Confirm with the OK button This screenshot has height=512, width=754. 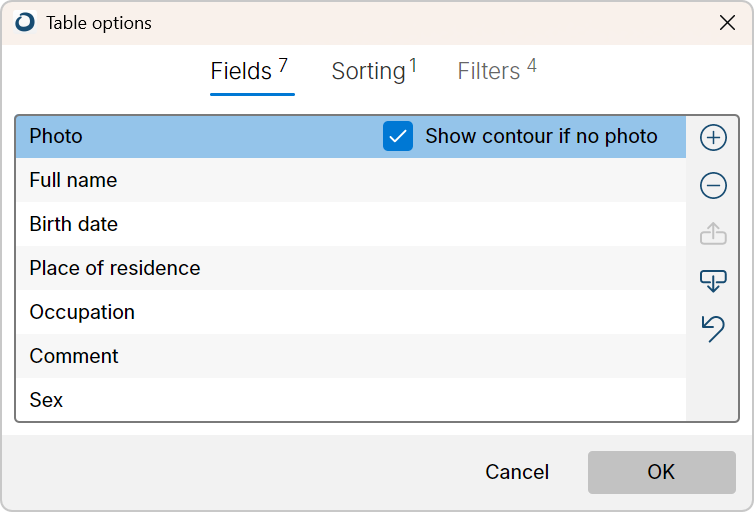[662, 472]
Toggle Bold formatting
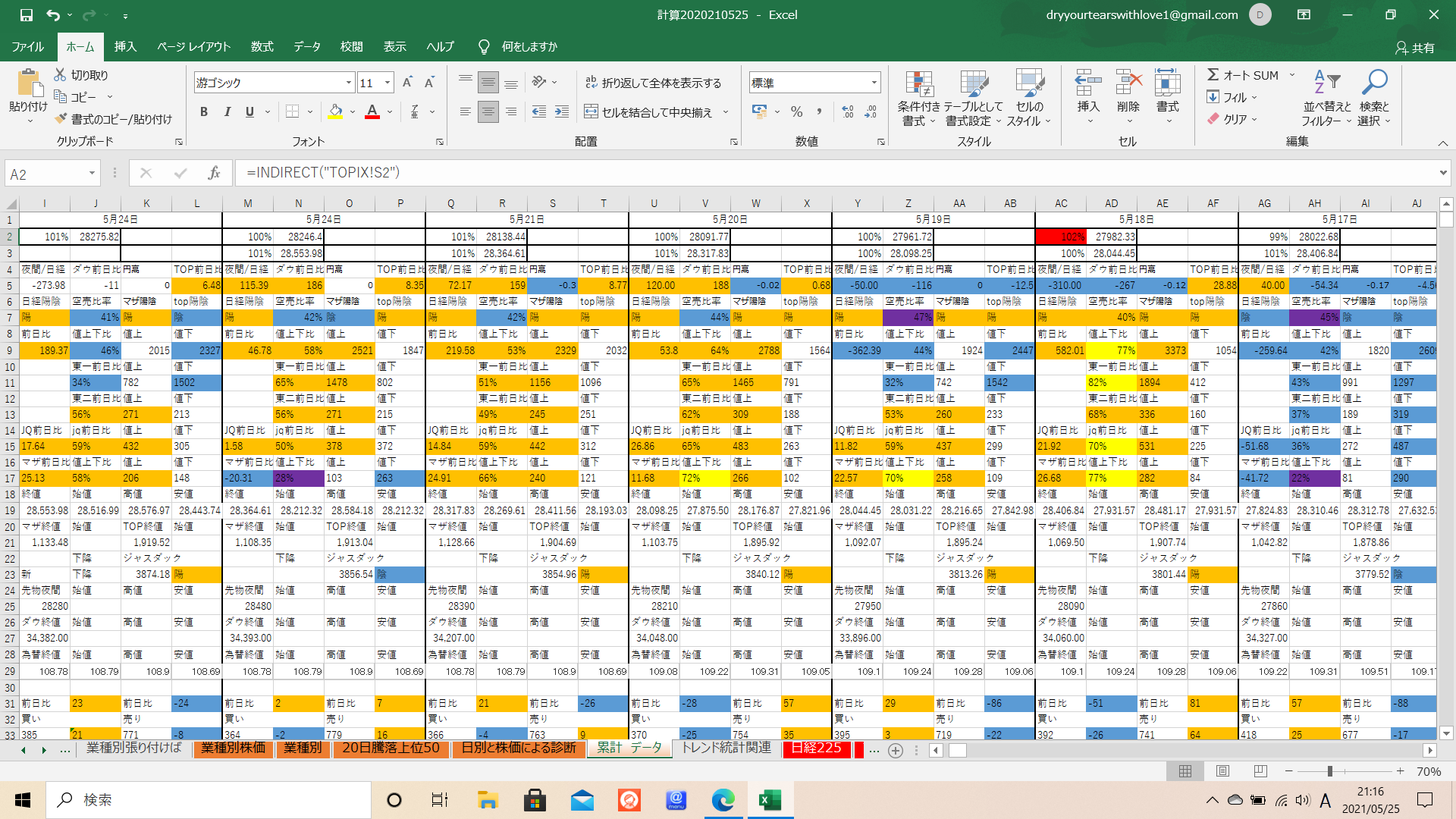The width and height of the screenshot is (1456, 819). coord(203,112)
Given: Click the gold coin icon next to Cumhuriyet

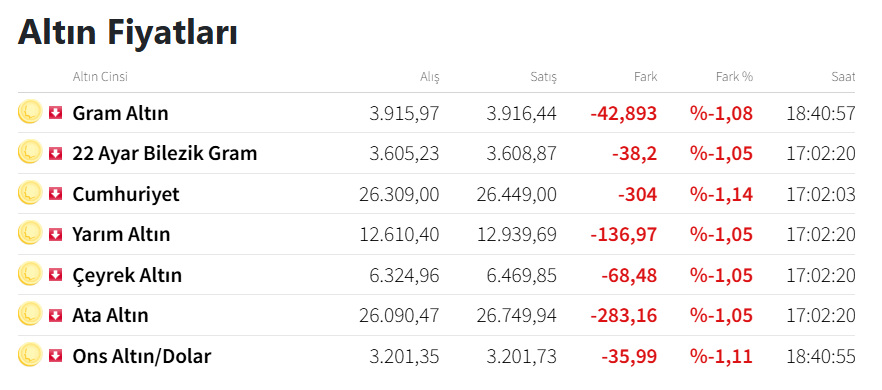Looking at the screenshot, I should [x=30, y=192].
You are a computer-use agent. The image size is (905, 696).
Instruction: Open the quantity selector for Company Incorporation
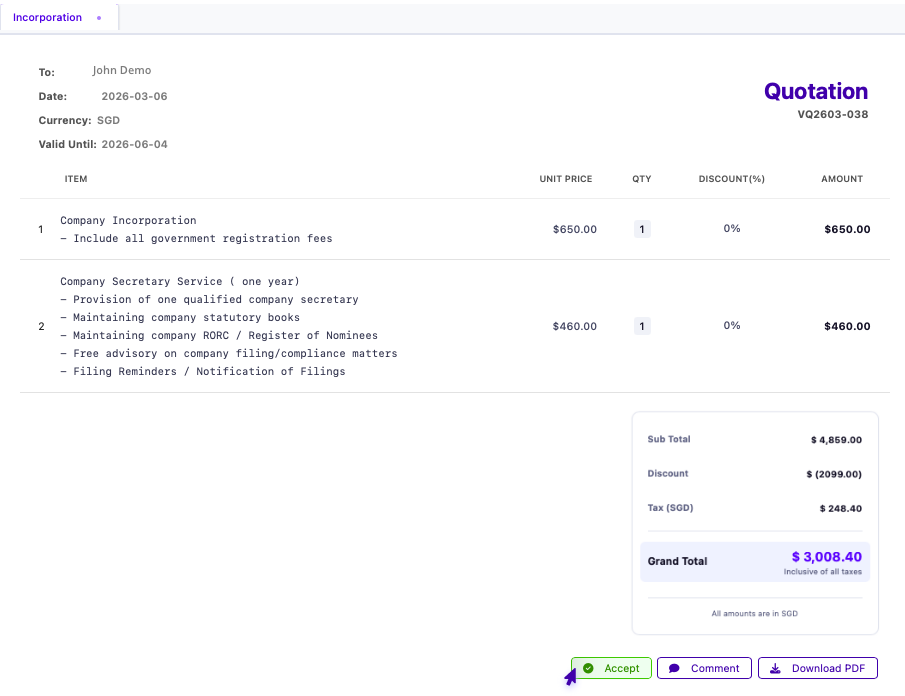click(x=641, y=229)
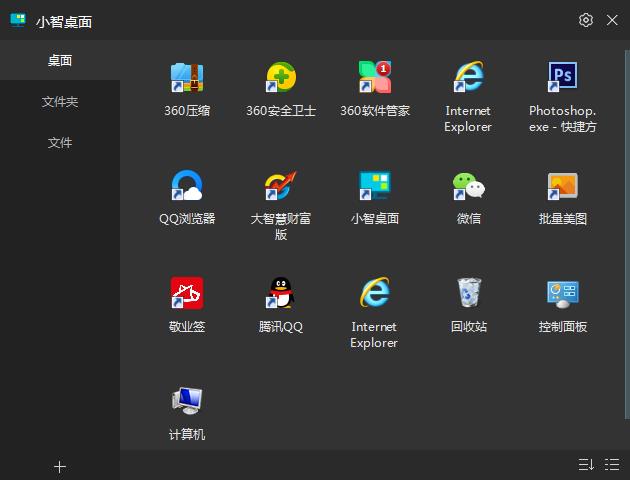Launch 腾讯QQ penguin icon
Viewport: 630px width, 480px height.
[x=281, y=294]
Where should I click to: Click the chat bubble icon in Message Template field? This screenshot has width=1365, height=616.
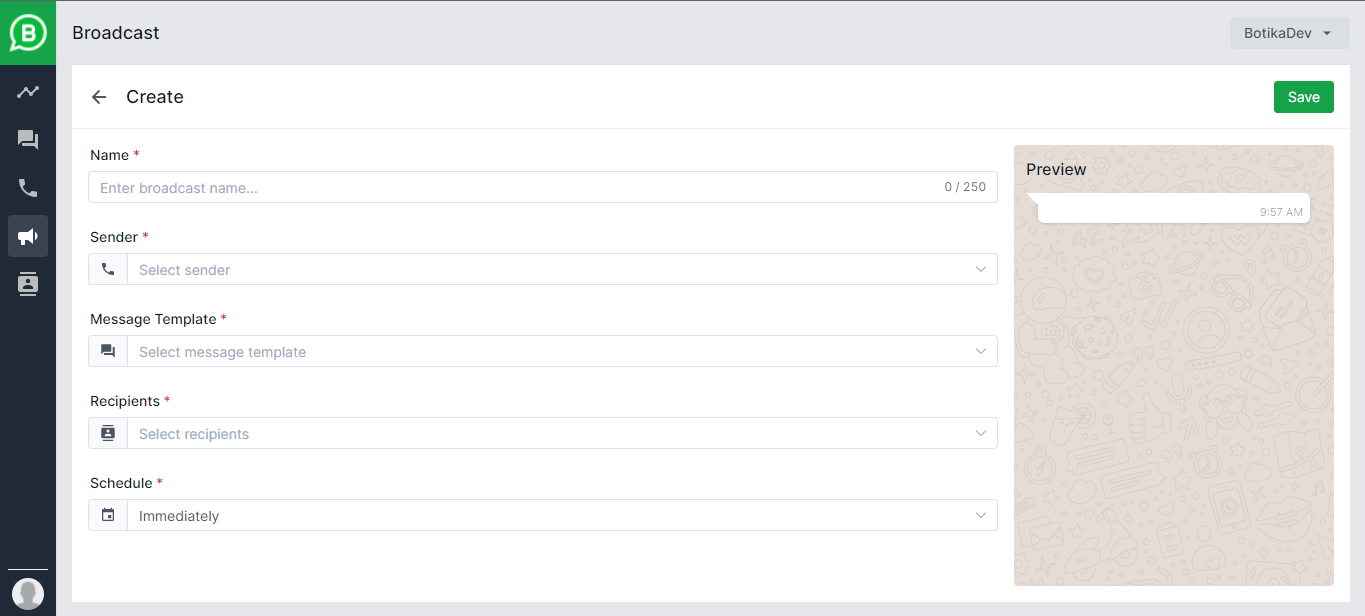click(x=108, y=351)
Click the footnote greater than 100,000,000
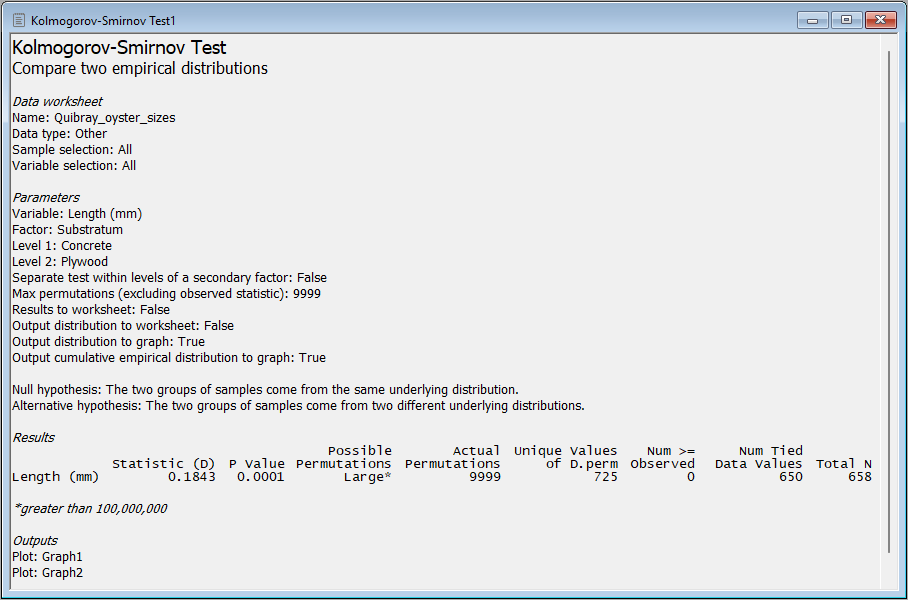Screen dimensions: 908x600 (90, 509)
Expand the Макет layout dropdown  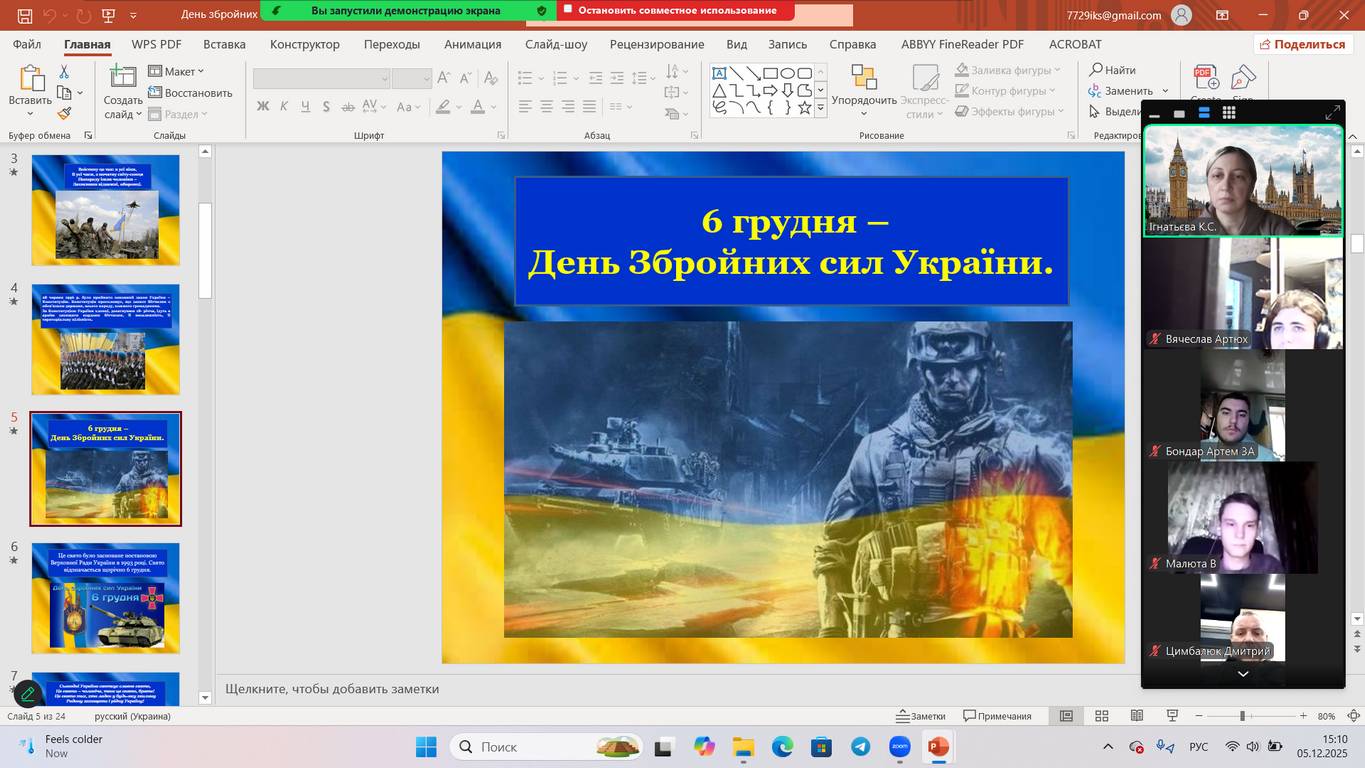(177, 71)
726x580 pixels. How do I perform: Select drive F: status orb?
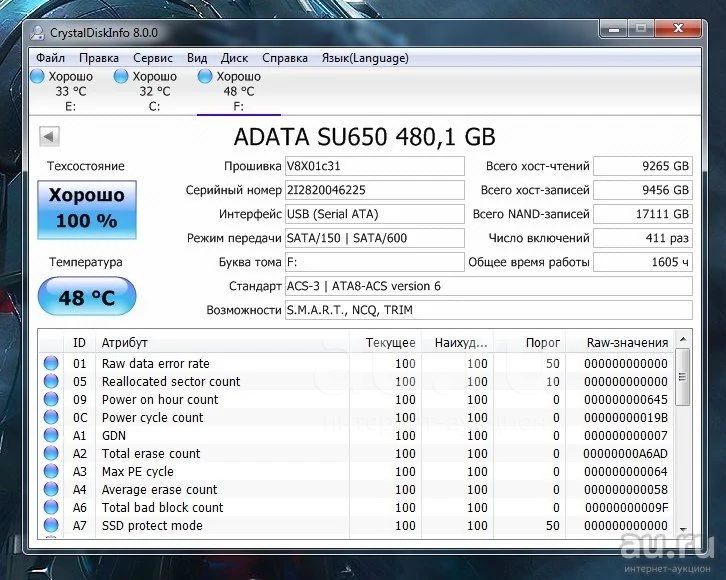click(206, 76)
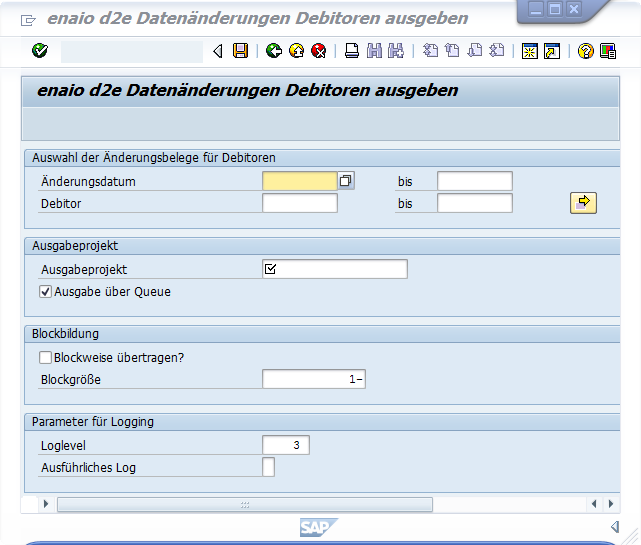Click the Create New Session icon
The height and width of the screenshot is (545, 641).
[x=529, y=51]
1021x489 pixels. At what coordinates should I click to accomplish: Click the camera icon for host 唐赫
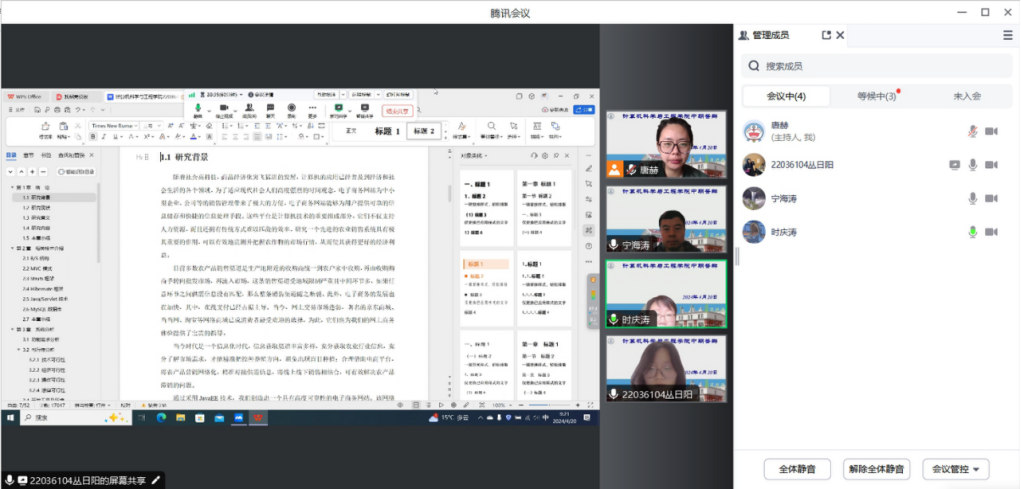coord(991,131)
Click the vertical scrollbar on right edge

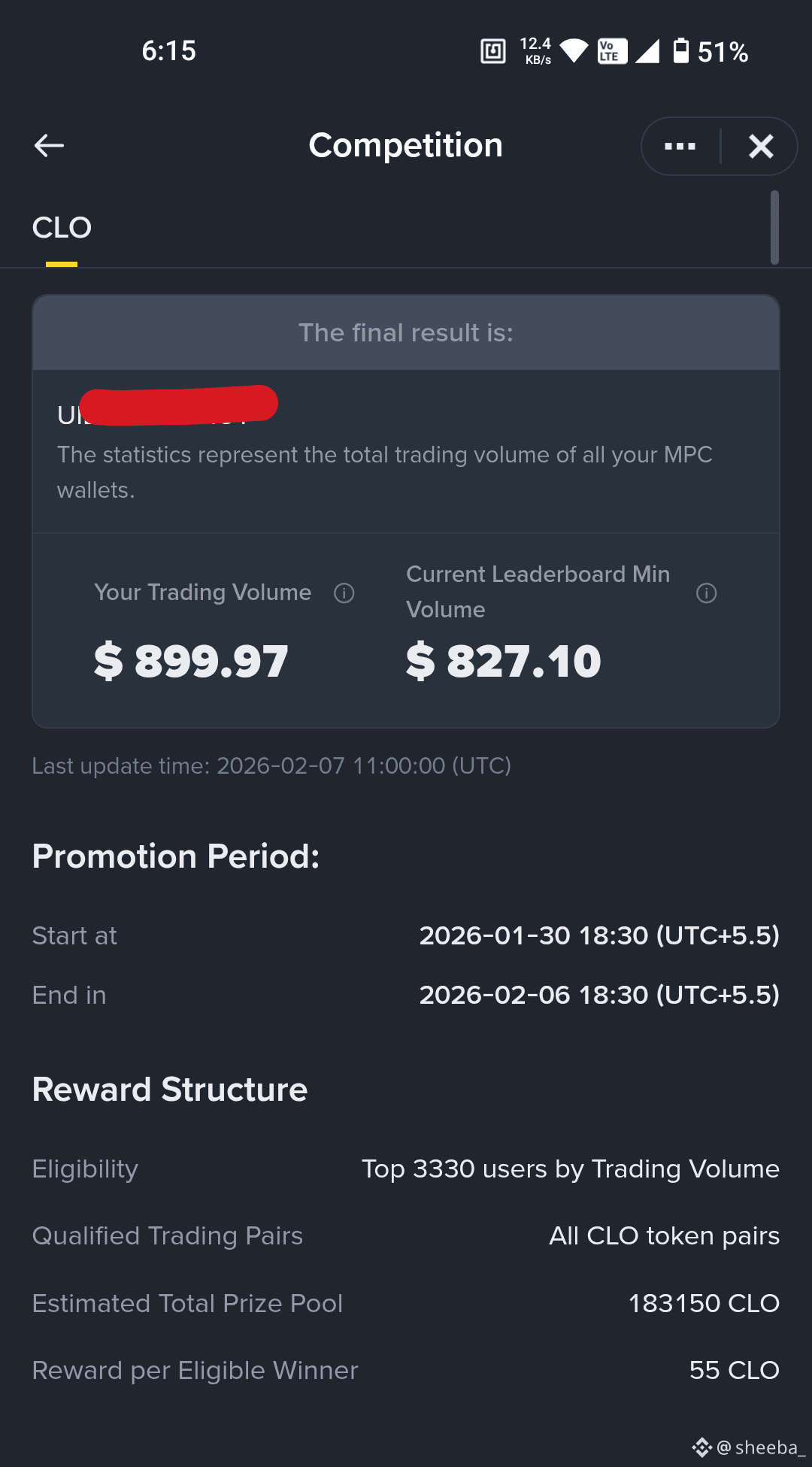pos(774,227)
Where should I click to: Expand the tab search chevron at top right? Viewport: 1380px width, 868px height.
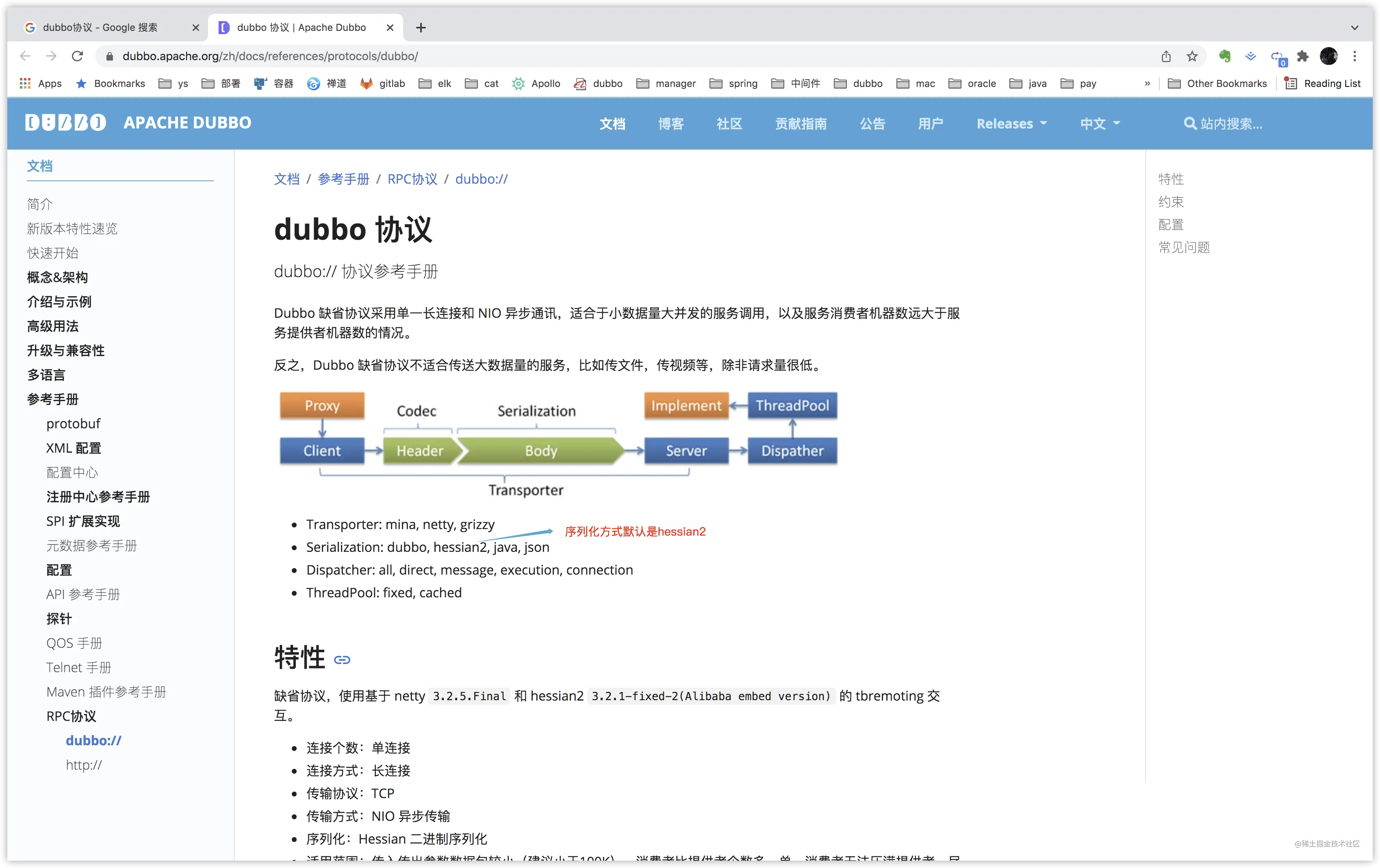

* * * * *

* WHAT THIS TASK INVOLVES: Copy out everything from the line containing "1021x489 pixels. At" down to the end of the records, leaving out the pictures.

* TASK SOLUTION:
1021x489 pixels. At what coordinates should I click to accomplish: Click the camera icon for host 唐赫
coord(991,131)
Click the vertical scrollbar on right edge

pos(774,227)
Where should I click to: Expand the tab search chevron at top right? Viewport: 1380px width, 868px height.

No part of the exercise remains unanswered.